Nikki Giovanni. Last night I rode over to Pasadena in search of THE Nikki Giovanni. And I found her. Standing behind a podium at CalTech, speaking to a crowd over 700. Let me clear things up: Nikki Giovanni was scheduled to speak during CalTech's Social Activists Lecture Series last night and I attended.
Three things you should know about me and Nikki Giovanni. One, when I was in elementary school in Woodlawn Ohio every other month Nikki Giovanni would visit my classroom and read poetry. Although quite small, I always sensed she was someone special who seemed very grounded in the conjuring of "words". Two, during my last year of high school my mom and her husband Ron moved us from the townhomes of Springdale to a house on Burns Avenue. Burns Avenue is the street where Nikki Giovanni grew up; a landmark she frequently mentions in her writing. We moved literally one block away from her legendary home. [It's also worth noting, a good friend of mine from high school and also senior class president, Tracey Farley Artis, laid claim that her family actually moved into the Burns Avenue landmark once the Giovanni's moved out.] Three, over the Winter Holidays my mom's youngest brother, Roger—my favorite, creative, smart, good-looking uncle, paid me a visit at my dad's. Once he arrived, he handed me three books—a collection of Langston Hughes' poems called DON'T YOU TURN BACK, and two Nikki Giovanni collections: The Women and the Men and Cotton Candy on a Rainy Day. He found them at a yard sale.

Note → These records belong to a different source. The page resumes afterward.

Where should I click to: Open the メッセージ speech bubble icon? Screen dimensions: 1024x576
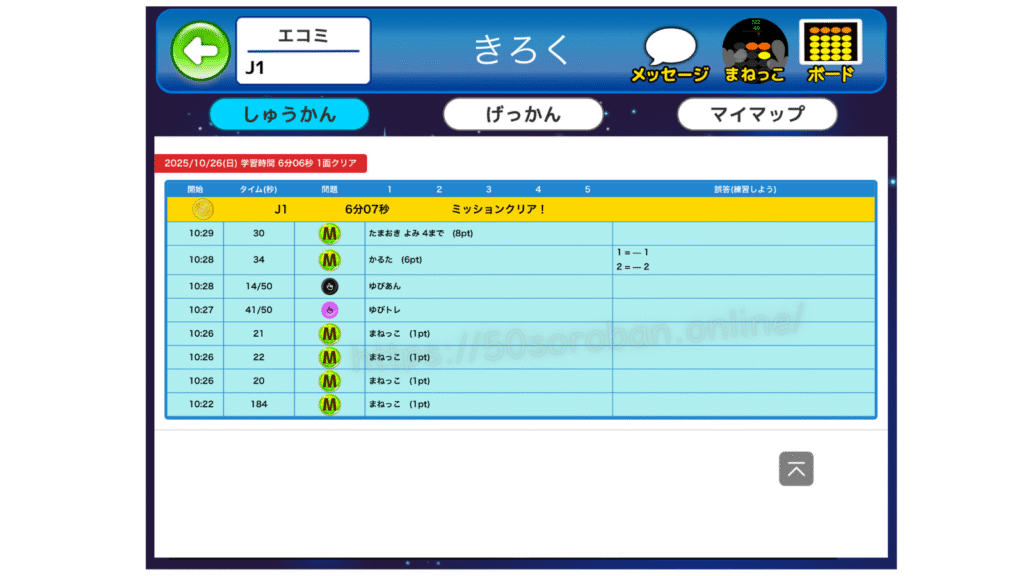pyautogui.click(x=669, y=52)
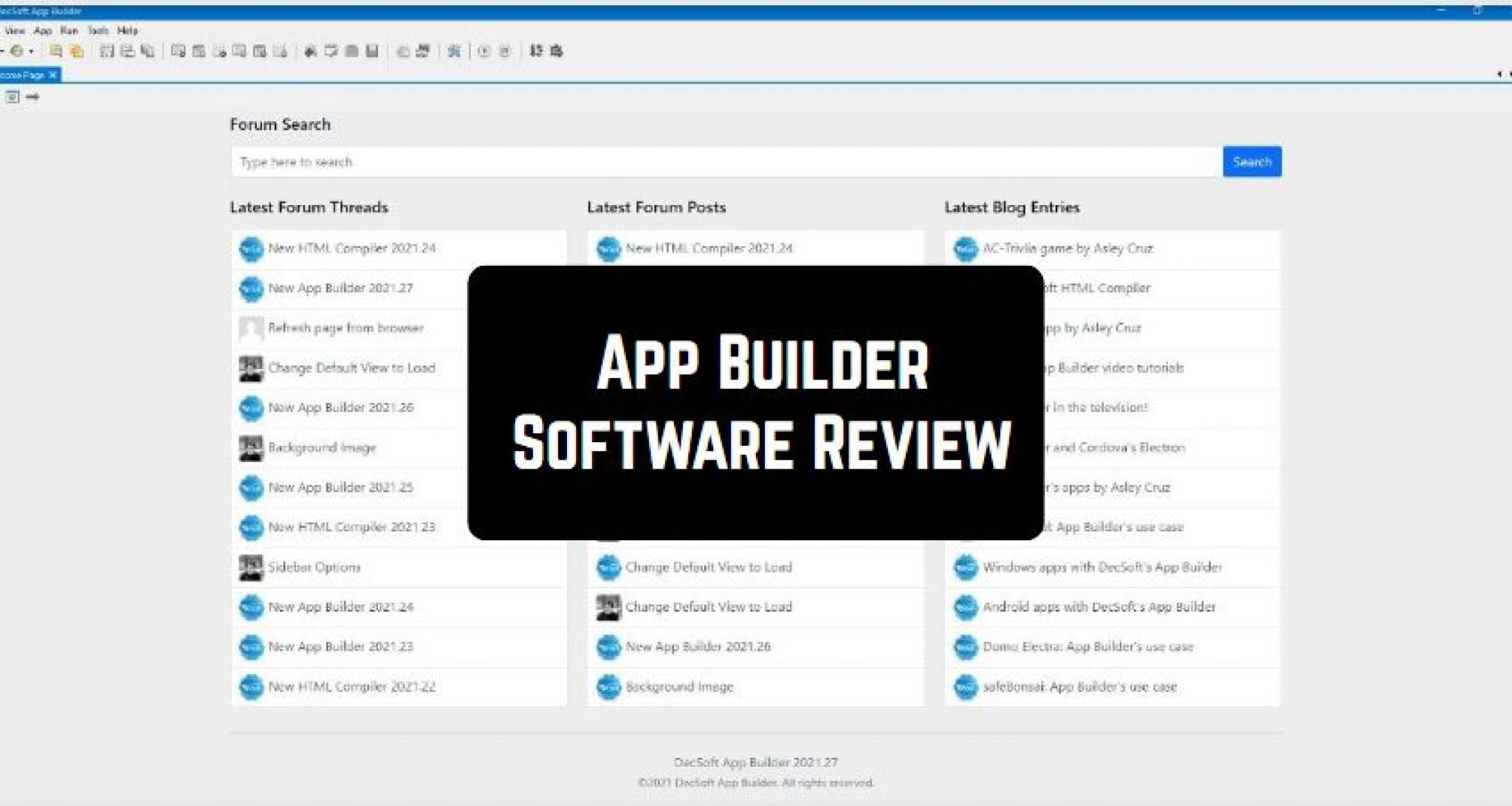1512x806 pixels.
Task: Click the blue Run app toolbar icon
Action: (456, 52)
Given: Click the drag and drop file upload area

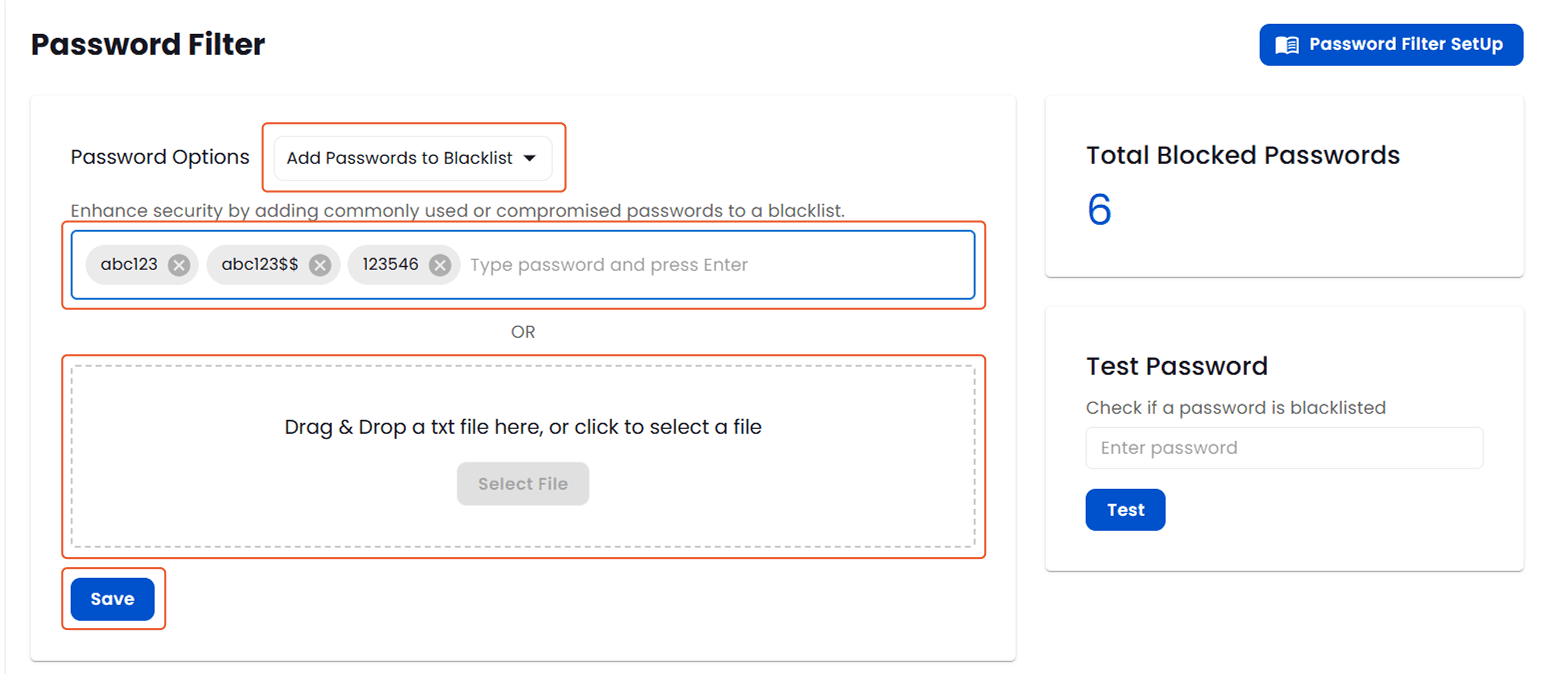Looking at the screenshot, I should tap(523, 427).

Needless to say, last night was special for me. Although I arrived a bit late and was seated in the balcony with only a birds-eye view of Mz Giovanni, it was a night of inspiration and thought and truth. When I walked in she was dropping knowledge about Mars, about black folk and the Middle Passage, about those 17th-century Africans making a decision to live, to endure their new unwelcoming world across the Atlantic, about if there's anybody on this planet who'd understand how to transport and survive a far away place like Mars, it would be black Americans. It was moving.
She also re-told the haunting and horrific story of Emmitt Till's murder. I didn't know he was slightly overweight; I didn't know he stuttered; I didn't know he suffered with polio and walked with a limp. I didn't know his murderers drilled a hole into his eye before dumping him in that water. I didn't know the town's sheriff said that it was a shame his mother kept his casket open; I didn't know his mother said she kept his casket open to show the entire world THE SHAME.
I sat there listening to Nikki, laughing with Nikki, crying with Nikki, and I wondered if her shadowy presence in my childhood watered my creative seeds. If I owe a bit of my creative journey to her. And then I remembered something so spectacular. When I was in the first grade I wrote and illustrated a book. It was called THE SILLY PUPPET—about a puppet boy who was willing to do anything, anywhere, including kissing the ground and jumping to the sky. It won the Young Author's Award. The award ceremony was in an auditorium somewhere in Cincinnati. I remembered being a bit late and forced to sit in a far away seat, but when they called my name to receive the award, guess who was my presenter... Yes, Miss Nikki Giovanni.
Last night was not quite coming full circle, but it damn sure was very close.